Among drug store shoppers, Younger Millennials experience the problem “The sales associate could not help you locate the item you were looking for” more than 50% more often than Older Millennials (6.7% and 10.2% respectively)

Among home improvement shoppers, Younger Millennials experience the problem “You had difficulty finding the item you were looking for because the store was cluttered with too many items” more than 30% more often than Older Millennials (13.6% and 18.3% respectively).

Among grocery shoppers, Younger Millennials experience the problem “The store atmosphere was unappealing (poor lighting, very noisy, bad smelling)” more than 40% more often than Older Millennials (5.4% and 9.1% respectively).

What do you mean, “before the Internet?”

So why are younger shoppers more likely to be unhappy with their shopping experience? You likely don’t need to look far — one reason is (almost definitely) in their hands at this very moment.

Take Gen Z shoppers. They’ve grown up with technology, and can’t imagine a world without the internet, smartphones, or Cyber Monday (a term coined in 2005 by the National Retail Federation).
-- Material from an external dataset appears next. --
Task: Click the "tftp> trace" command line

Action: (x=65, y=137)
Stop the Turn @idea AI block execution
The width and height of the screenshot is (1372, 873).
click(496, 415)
Armed with their phones and a wifi connection, younger shoppers can research, compare prices, and check for stock. So too can older consumers, of course, but the difference is that for Gen Z, it’s intuitive — they’ve never known a different way to shop.

They’re also much heavier users of social media. While your parents might have just discovered Facebook — and along with that, their ability to like and comment on your pictures — Gen Z spends their time on YouTube, Instagram, and Snapchat. And, it is indeed more time. Global Web Index found that, on average, Gen Z spend 3 hours a day on social media, 20 minutes more per day than Millennials.

Social media enables younger shoppers to share their retail experiences with others and creates a ‘raising bar’ effect for expectations. If peers report an excellent product or retail engagement, that quickly becomes the ‘new normal.’

A coaching opportunity for retailers?

How can understanding these generational differences help retailers improve the customer experience and differentiate themselves from the competition?

Staff training is a good place to start. In most cases, age and generation are readily apparent attributes as soon as a shopper enters a store. If you understand the specific problem experiences to which certain age groups are most sensitive, you can train your frontline staff to help smooth those interactions and create positive experiences for your customers.

A word of caution, however, before investing too heavily in a ‘fix.’ As my fellow WisePlum contributor, Michael Tropp, mentioned in Three Ways Omnichannel Retailing is Failing the Customer, problem frequency is only one part of the picture. You must also understand and quantify the unique impact that these generational problem experiences have on your business performance. As always, a complete understanding of the problem and its impact will help prioritize business decisions and investment appropriately.